CONSOL Energy Announces Filing of Form 10 Registration Statement for Spin-Off of its Pennsylvania Mining Operations and Other Coal Assets; Second Quarter 2017 Earnings Release and Call Schedule

July 11, 2017

CONSOL Energy Announces Filing of Form 10 Registration Statement for Spin-Off of its Pennsylvania Mining Operations and Other Coal Assets; Second Quarter 2017 Earnings Release and Call Schedule

PITTSBURGH, July 11, 2017 /PRNewswire/ -- CONSOL Energy Inc. (NYSE: CNX) (Company) announced today the filing of a registration statement on Form 10 with the U.S. Securities and Exchange Commission (SEC), an important milestone in the Company's previously announced plan to separate CONSOL Energy Inc. into two publicly-traded companies: a coal company and a natural gas exploration and production (E&P) company.

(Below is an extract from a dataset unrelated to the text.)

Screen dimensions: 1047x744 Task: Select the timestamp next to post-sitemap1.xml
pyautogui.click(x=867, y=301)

The spin-off would provide current shareholders ownership in two leading and focused companies, each positioned to capitalize on distinct opportunities for future growth and profitability.  

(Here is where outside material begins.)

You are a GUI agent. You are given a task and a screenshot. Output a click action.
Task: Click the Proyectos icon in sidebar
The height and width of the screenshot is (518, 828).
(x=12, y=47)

"Today's filing represents a significant step towards completing the Company's separation, with both entities being well capitalized and free cash flow generating. This strategic separation will enable both businesses to focus on their inherent strengths and unlock value for their shareholders," commented Nicholas J. DeIuliis, the Company's President and Chief Executive Officer.     

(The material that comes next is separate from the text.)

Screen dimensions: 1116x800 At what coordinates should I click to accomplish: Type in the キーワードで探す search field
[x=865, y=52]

The initial Form 10, which was filed by CONSOL Mining Corporation, a subsidiary of the Company that will hold the coal business at the time of the spin-off, includes detailed information about the coal business, including historical financial information. The coal business will be comprised of the Pennsylvania Mining Complex (consisting of the Bailey Mine, the Enlow Fork Mine and the Harvey Mine and the related coal preparation plant), the Company's ownership interest in CNX Coal Resources LP, a publicly traded master limited partnership that owns a 25% undivided interest in the Pennsylvania Mining Complex (NYSE: CNXC), the coal export terminal at the Port of Baltimore, undeveloped coal reserves located in the Northern Appalachian, Central Appalachian and Illinois basins, and certain related coal assets and liabilities. The initial Form 10 is preliminary and subject to change prior to completion of the separation.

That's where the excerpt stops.